Task to carry out: Strip out all images, then restate the data verbatim.

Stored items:
━━━━━━━━━━━━━━━━━━━━━━━━━━━━━━

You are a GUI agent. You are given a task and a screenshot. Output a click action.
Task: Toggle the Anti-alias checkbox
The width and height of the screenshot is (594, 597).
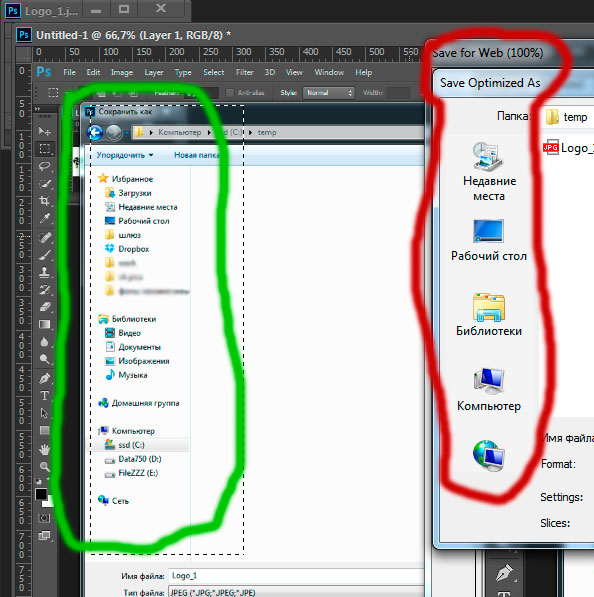pyautogui.click(x=230, y=93)
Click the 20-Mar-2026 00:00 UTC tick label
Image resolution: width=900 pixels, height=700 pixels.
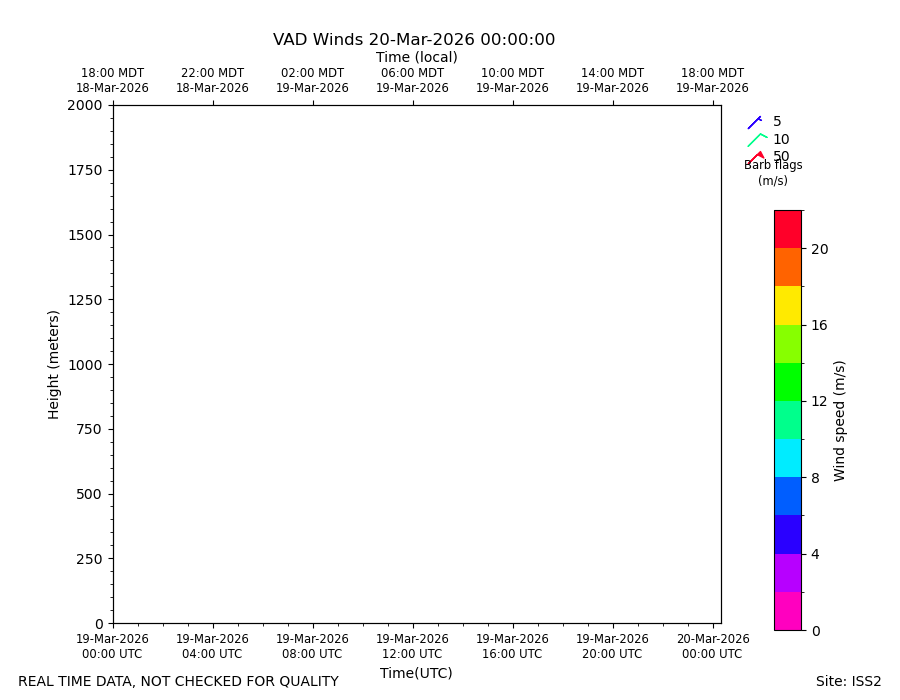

━━━━━━━━━━━━━━━━━━━━━━━━━━━━━━

Completed task:
You are a GUI agent. You are given a task and a screenshot. Output a click action.
Task: Toggle the Anti-alias checkbox
The width and height of the screenshot is (594, 597).
pyautogui.click(x=230, y=93)
Click the 20-Mar-2026 00:00 UTC tick label
Image resolution: width=900 pixels, height=700 pixels.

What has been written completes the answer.